People and modern technology connection.

INTEGRATION OF HETEROGENEOUS GENETIC DATA

We have developed a novel meta-analytic framework for integrating data from multiple studies in identifying high-dimensional genetic risk factors of lung cancer and bladder cancer. We proposed a novel paradigm, YETI (phylogenY-aware Effect-size Tests for Interactions), for detecting genetic interactions from heterogeneous GWAS (Liu et al., 2016, Genetic Epidemiology); see the figure below.

We have recently applied this method to bladder cancer data (dbGaP) where information from the Spanish and Finnish populations (n=6,978) are integrated without sharing the raw data (Liu, et al., 2018, Genetic Epidemiology; under review), and have identified potential novel interactions; see the figure below.

We have also studied meta-analytical methods to quantify gene-environment interactions for lung cancer using four studies conducted in the State of Pennsylvania (n=1,610) (Huang et al., 2017, Genetic Epidemiology). The key innovations of this paradigm are to embrace heterogeneity across populations, and to combine information across studies without sharing raw data. These Big Data innovations are critical because (1) heterogeneity across datasets was first leveraged to improve statistical power, and (2) the algorithms were developed as distributed algorithms to avoid sharing raw data, which is critical for privacy protection.

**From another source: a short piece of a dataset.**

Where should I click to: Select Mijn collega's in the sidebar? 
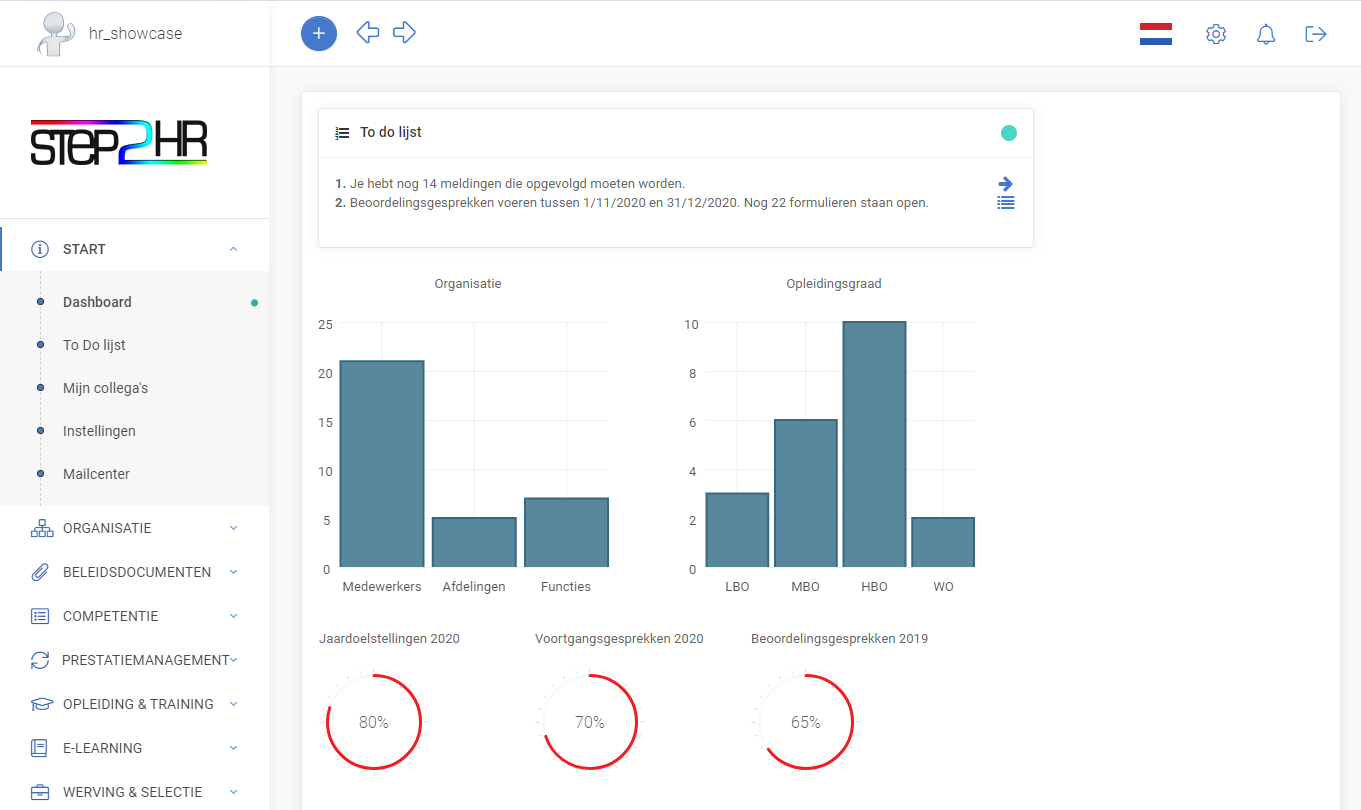pyautogui.click(x=104, y=387)
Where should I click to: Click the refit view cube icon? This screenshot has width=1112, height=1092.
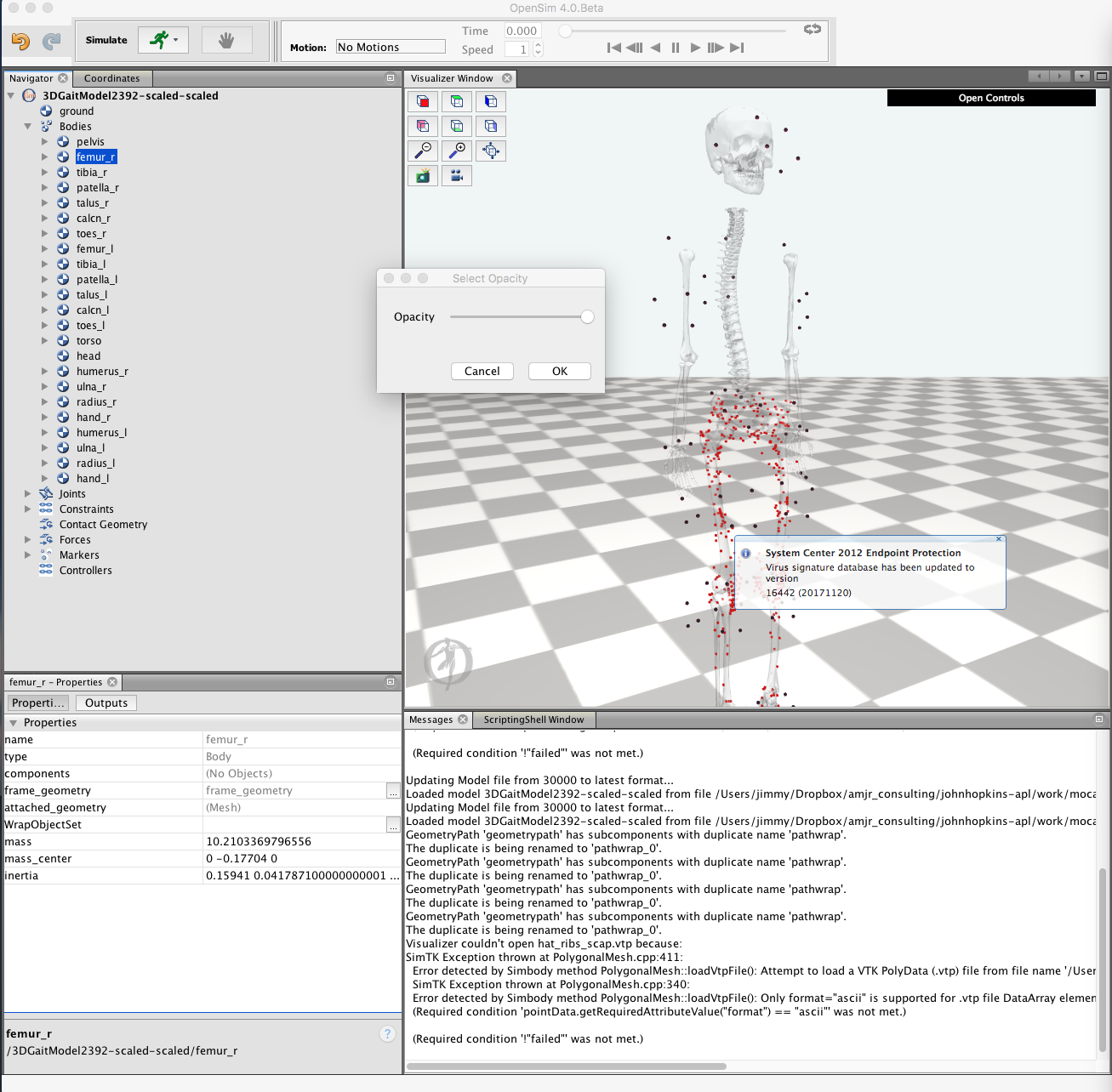pos(491,151)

We are currently collaborating with investigators at the Penn Institute for Translational Medicine and Therapeutics study a Penn biobank data. By linking EHR with genetic information, we are enabled to explore the contributions of genetic variations to multiple complex conditions. However, the high dimensional genetic data pose new challenges in statistical modeling and inference. This necessitates innovations. We are currently developing a novel statistical modeling and inferential framework to prioritize single nucleotide polymorphisms (SNP)s for identifying pleiotropic effects.